Based on the results of the environmental impact assessment of individual material compositions, the most environmentally sound material composition of external bearing, with a heat transfer coefficient U being within the interval 0.21–0.22 W/(m²·K), was identified as a structure consisting of 300 mm aerated concrete, 70 mm thick graphite polystyrene insulation, an interior of lime–cement plaster, and silicate plaster. This composition corresponded to the lowest values of all endpoint indicators (effects on Human Health, Damage to Ecosystems Quality, and Resource Scarcity). The wall alternatives with aerated concrete proved to have better environmental performances than other wall alternatives containing brick or reinforced concrete. This is probably related to the more energy-intensive production processes in the cases of bricks and steel, which are embedded in reinforced concrete, compared to aerated concrete. Material alternatives with silicate plaster reached lower values of both PEI and GWP indicators than those with silicone plasters. This finding is likely caused by a significant difference in the manufacturing processes of silicone and silicate plasters, since the silicone production is based on organic processes. However, there is a need for further investigation into that result.

A significant correlation was found between the primary energies of the material alternatives and the thickness of the structure, as well as between the PEI and the weights of all the materials built into the wall structure. The same correlation was also found for the GWP dependence on the thickness of the wall structure and its weight.

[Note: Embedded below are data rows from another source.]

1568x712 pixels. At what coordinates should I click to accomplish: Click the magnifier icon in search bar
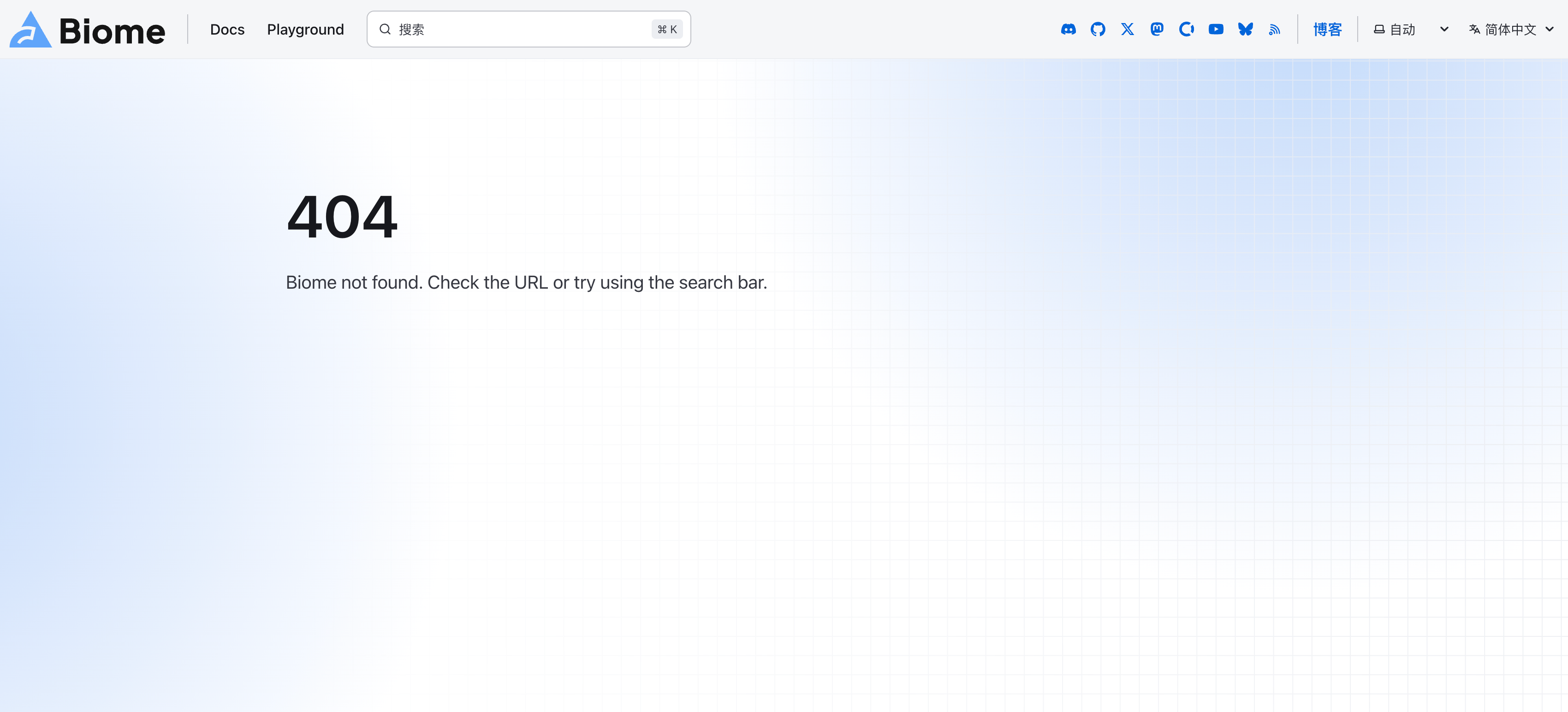click(385, 29)
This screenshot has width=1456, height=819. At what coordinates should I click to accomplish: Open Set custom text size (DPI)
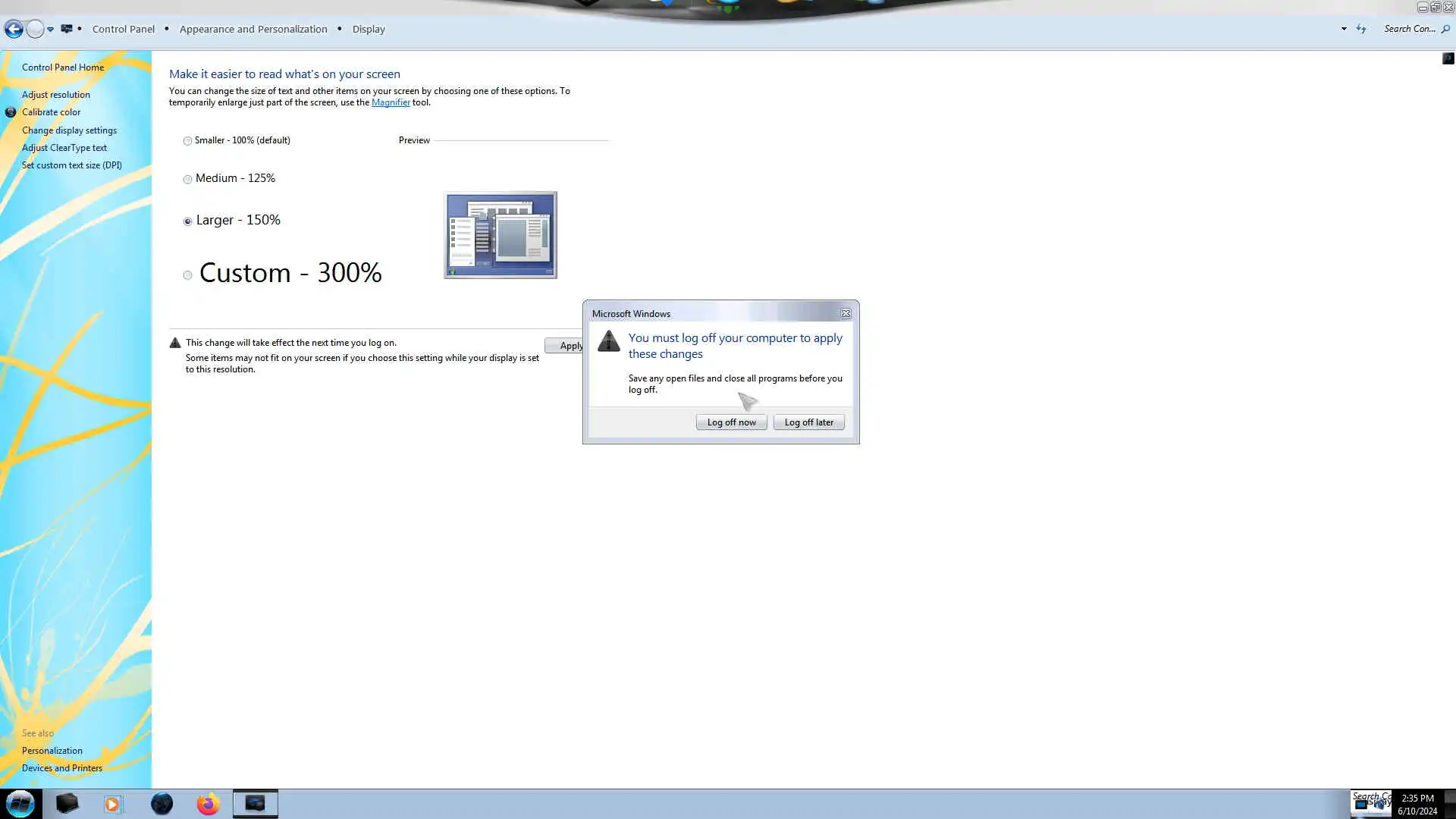[71, 165]

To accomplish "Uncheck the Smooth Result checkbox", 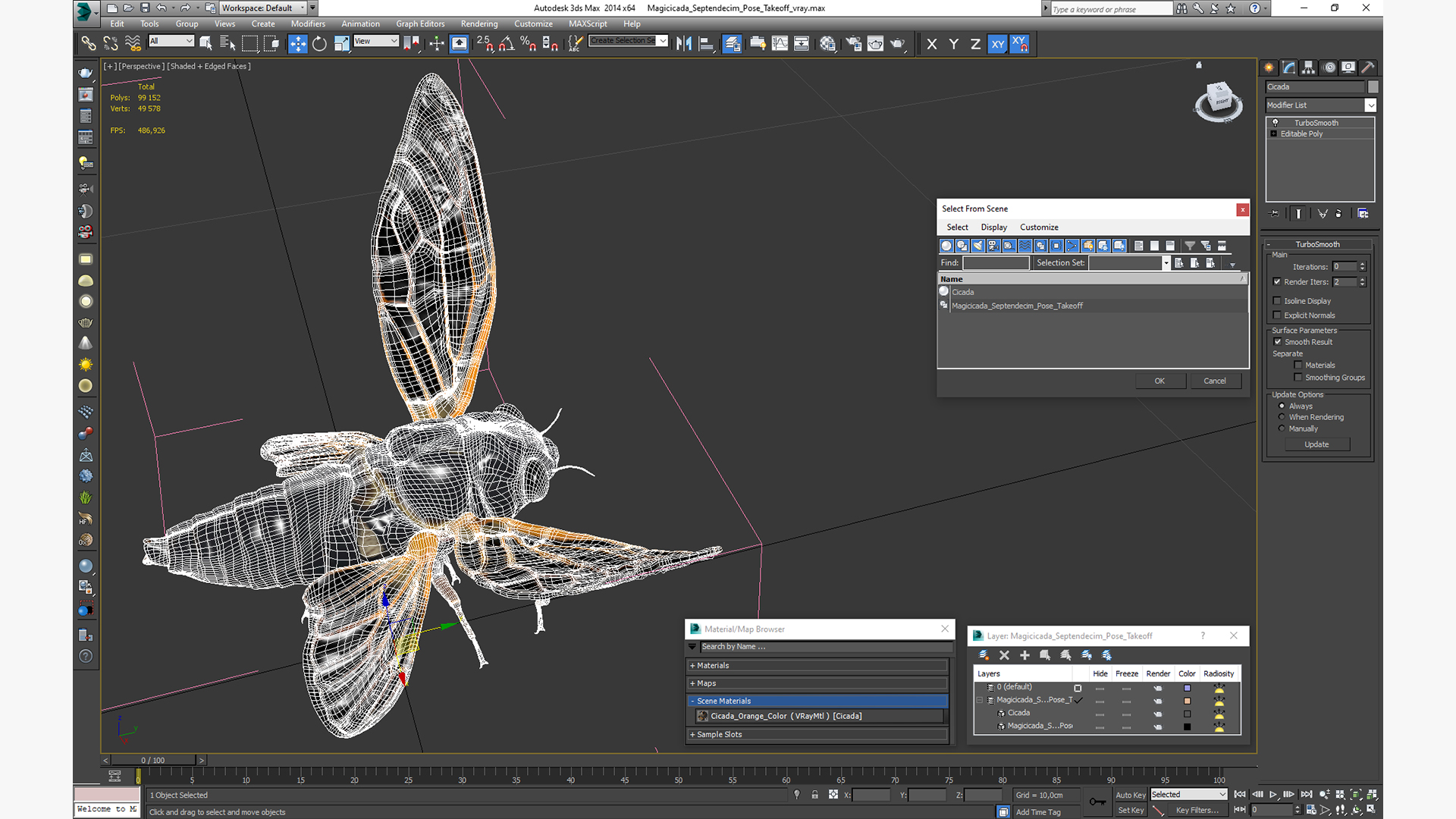I will 1277,342.
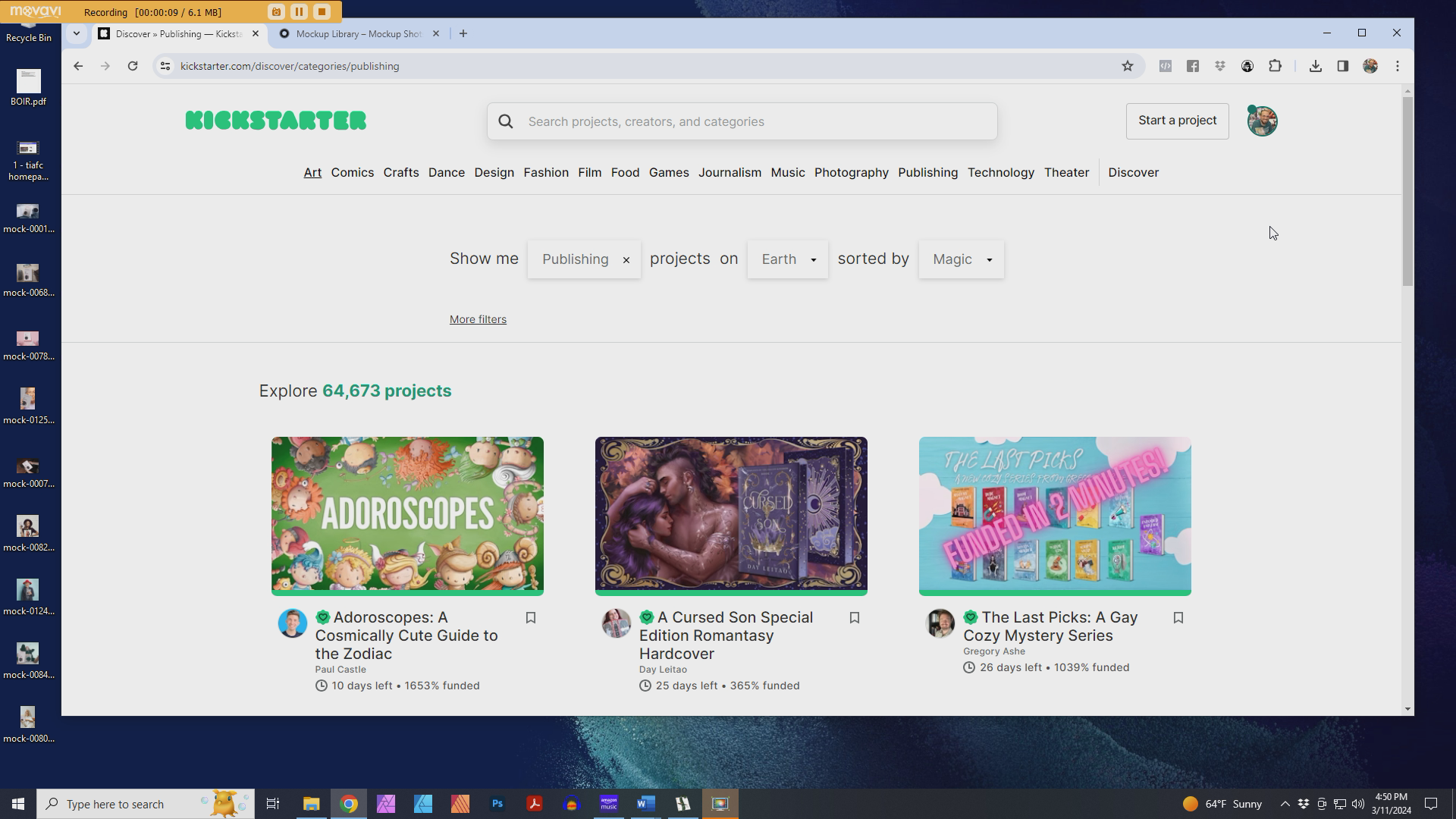This screenshot has height=819, width=1456.
Task: Open the Games category menu item
Action: coord(669,172)
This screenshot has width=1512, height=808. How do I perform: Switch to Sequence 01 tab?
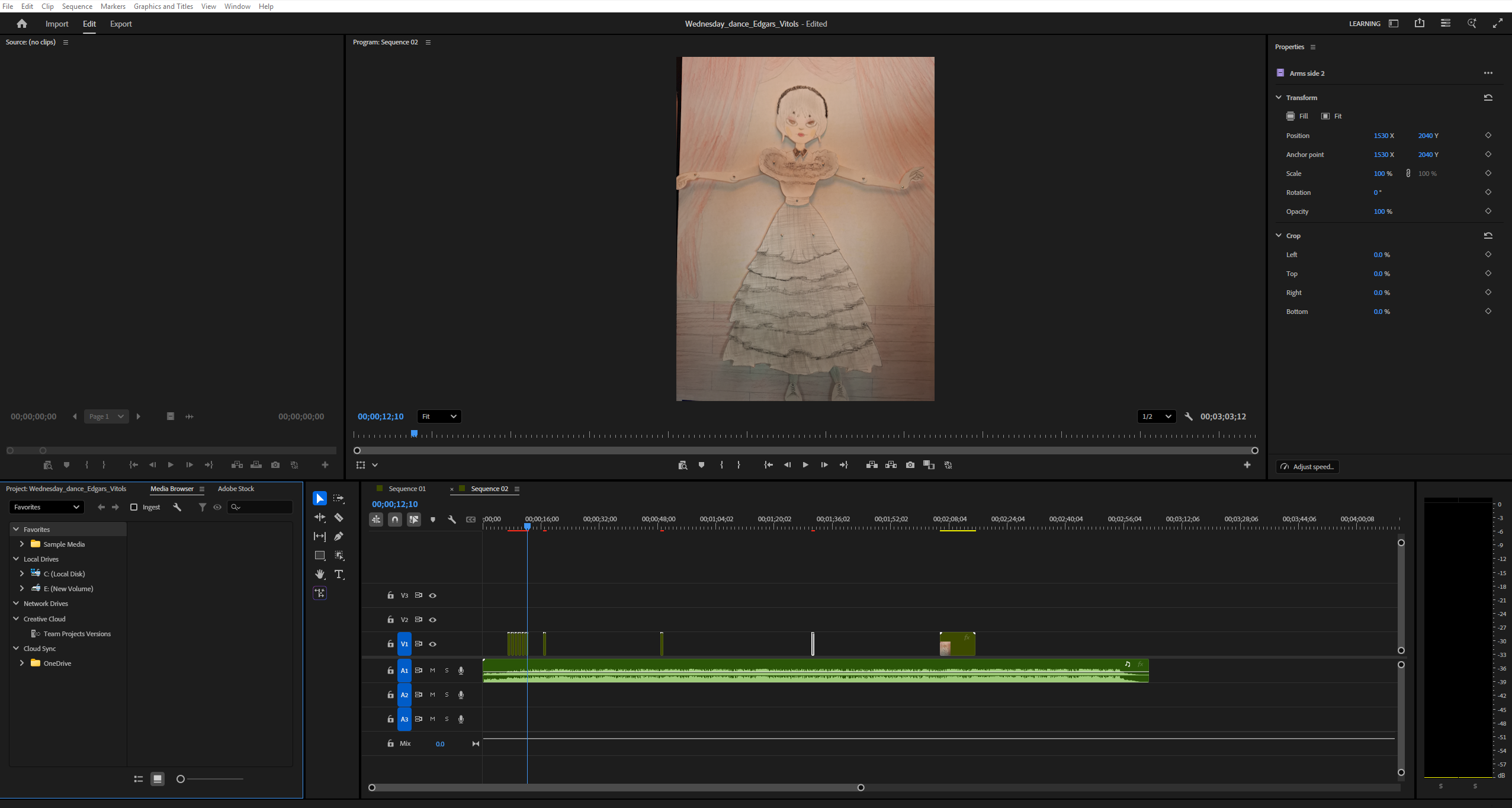(x=407, y=489)
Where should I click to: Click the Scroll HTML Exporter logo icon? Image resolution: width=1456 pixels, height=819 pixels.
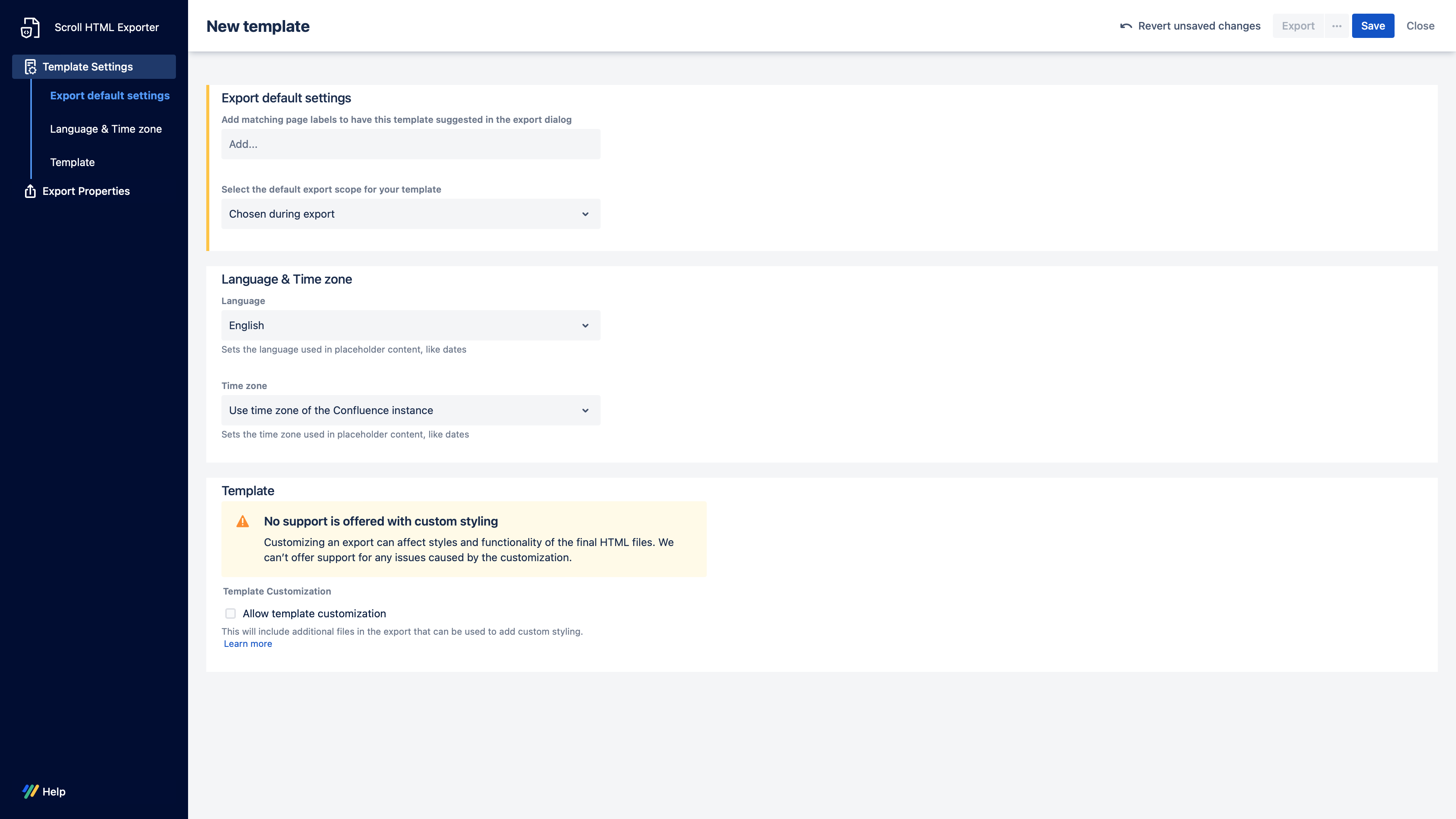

Multi-criterial analysis confirmed that the wall material composition that achieved the best environmental parameters was an acceptable variant, even after considering the technical perspective. In this composition, a compromise between the technical and environmental parameters has been achieved in terms of relatively good thermal properties, and relatively low thicknesses and weights of materials possessing acceptable values for all endpoint indicators and GWP, as well as relatively low primary energy.

Based on the evaluation of the materials of the selected external bearing walls that we judged to be the best, it can be stated that the analyzed environmental optimal constructions result in no increase in the economic cost of the material. In fact, they are slightly cheaper (by approximately 10%) than the average costs of all other structures.

It can be concluded that an environmentally suitable solution does not necessarily have to be a more expensive alternative, and that attention should also be paid to the environment while choosing the building materials. Relatively little change in the material composition of the structure can reduce the environmental burden, while ensuring the required functional and thermal insulation parameters. The comprehensiveness of our evaluation can help in the decision-making process regarding the suitable selection of materials.